What the task requires:
Please repeat, word for word, the part of the data that opens with the line containing "[combobox] (1266, 24)" and closes with the line containing "Contacto (385, 141)", including both of those lines.

Entries supplied:

## start

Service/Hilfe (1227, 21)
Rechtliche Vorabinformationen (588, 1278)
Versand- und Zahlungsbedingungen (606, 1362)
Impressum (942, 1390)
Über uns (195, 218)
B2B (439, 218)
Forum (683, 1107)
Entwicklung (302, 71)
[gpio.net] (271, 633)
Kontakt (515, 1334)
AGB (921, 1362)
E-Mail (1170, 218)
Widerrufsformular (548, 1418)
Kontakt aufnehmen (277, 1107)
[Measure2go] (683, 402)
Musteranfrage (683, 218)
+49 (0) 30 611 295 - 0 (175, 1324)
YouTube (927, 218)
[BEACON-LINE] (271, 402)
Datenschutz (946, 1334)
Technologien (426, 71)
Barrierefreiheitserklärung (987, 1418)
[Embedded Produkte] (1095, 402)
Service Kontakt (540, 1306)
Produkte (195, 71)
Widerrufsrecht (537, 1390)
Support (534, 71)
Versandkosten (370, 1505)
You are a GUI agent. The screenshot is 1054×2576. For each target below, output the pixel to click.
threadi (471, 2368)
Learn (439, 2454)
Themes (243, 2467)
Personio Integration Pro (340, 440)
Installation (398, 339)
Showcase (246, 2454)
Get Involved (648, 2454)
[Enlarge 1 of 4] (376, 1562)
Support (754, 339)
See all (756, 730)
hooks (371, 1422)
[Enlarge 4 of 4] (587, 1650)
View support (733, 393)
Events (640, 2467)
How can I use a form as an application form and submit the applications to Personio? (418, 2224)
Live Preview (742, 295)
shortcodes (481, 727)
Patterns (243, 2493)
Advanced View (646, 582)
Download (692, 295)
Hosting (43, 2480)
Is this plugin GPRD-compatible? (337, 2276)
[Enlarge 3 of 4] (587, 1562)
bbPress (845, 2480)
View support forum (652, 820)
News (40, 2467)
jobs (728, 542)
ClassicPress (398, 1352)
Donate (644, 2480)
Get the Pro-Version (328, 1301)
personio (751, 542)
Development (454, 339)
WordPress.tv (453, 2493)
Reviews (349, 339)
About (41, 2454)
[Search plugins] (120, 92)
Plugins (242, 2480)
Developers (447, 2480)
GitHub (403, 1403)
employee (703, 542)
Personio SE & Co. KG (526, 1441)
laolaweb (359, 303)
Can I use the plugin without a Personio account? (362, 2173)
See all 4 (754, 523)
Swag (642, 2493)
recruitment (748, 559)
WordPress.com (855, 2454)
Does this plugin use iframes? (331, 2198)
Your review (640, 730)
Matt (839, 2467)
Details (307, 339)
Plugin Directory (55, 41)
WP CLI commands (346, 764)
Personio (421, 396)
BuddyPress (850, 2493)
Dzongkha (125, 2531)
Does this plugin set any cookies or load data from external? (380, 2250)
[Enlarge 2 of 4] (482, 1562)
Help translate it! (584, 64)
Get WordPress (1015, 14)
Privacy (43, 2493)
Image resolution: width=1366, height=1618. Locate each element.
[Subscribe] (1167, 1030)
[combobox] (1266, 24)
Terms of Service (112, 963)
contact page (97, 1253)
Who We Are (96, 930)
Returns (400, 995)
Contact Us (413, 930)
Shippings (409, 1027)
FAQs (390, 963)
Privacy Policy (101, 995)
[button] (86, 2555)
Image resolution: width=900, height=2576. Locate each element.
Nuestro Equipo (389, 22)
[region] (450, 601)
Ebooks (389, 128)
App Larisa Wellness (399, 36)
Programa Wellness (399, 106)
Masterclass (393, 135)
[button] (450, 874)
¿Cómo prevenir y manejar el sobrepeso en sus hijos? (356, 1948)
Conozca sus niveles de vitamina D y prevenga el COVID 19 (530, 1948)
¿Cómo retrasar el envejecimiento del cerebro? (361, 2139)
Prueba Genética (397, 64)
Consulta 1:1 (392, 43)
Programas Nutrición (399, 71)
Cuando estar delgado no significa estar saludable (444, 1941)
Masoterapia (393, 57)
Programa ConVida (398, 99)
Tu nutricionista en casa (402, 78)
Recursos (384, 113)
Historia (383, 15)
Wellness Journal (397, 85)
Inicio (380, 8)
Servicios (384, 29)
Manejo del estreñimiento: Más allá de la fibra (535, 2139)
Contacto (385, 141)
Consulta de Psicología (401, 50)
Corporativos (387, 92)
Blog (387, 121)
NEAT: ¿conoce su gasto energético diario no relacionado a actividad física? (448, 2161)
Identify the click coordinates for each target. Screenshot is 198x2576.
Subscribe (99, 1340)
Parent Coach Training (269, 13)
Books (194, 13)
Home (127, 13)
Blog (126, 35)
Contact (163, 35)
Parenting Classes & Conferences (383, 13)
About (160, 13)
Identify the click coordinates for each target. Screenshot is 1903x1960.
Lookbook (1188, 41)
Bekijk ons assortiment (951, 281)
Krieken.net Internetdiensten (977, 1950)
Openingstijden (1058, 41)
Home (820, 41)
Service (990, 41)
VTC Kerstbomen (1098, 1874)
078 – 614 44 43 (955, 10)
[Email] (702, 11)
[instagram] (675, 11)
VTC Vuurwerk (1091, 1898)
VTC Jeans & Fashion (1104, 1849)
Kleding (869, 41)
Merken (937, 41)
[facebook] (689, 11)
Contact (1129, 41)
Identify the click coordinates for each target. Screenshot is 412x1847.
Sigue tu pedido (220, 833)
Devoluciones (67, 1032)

## end

Full output:
[combobox] (1266, 24)
Terms of Service (112, 963)
contact page (97, 1253)
Who We Are (96, 930)
Returns (400, 995)
Contact Us (413, 930)
Shippings (409, 1027)
FAQs (390, 963)
Privacy Policy (101, 995)
[button] (86, 2555)
Image resolution: width=900, height=2576. Locate each element.
Nuestro Equipo (389, 22)
[region] (450, 601)
Ebooks (389, 128)
App Larisa Wellness (399, 36)
Programa Wellness (399, 106)
Masterclass (393, 135)
[button] (450, 874)
¿Cómo prevenir y manejar el sobrepeso en sus hijos? (356, 1948)
Conozca sus niveles de vitamina D y prevenga el COVID 19 (530, 1948)
¿Cómo retrasar el envejecimiento del cerebro? (361, 2139)
Prueba Genética (397, 64)
Consulta 1:1 (392, 43)
Programas Nutrición (399, 71)
Cuando estar delgado no significa estar saludable (444, 1941)
Masoterapia (393, 57)
Programa ConVida (398, 99)
Tu nutricionista en casa (402, 78)
Recursos (384, 113)
Historia (383, 15)
Wellness Journal (397, 85)
Inicio (380, 8)
Servicios (384, 29)
Manejo del estreñimiento: Más allá de la fibra (535, 2139)
Contacto (385, 141)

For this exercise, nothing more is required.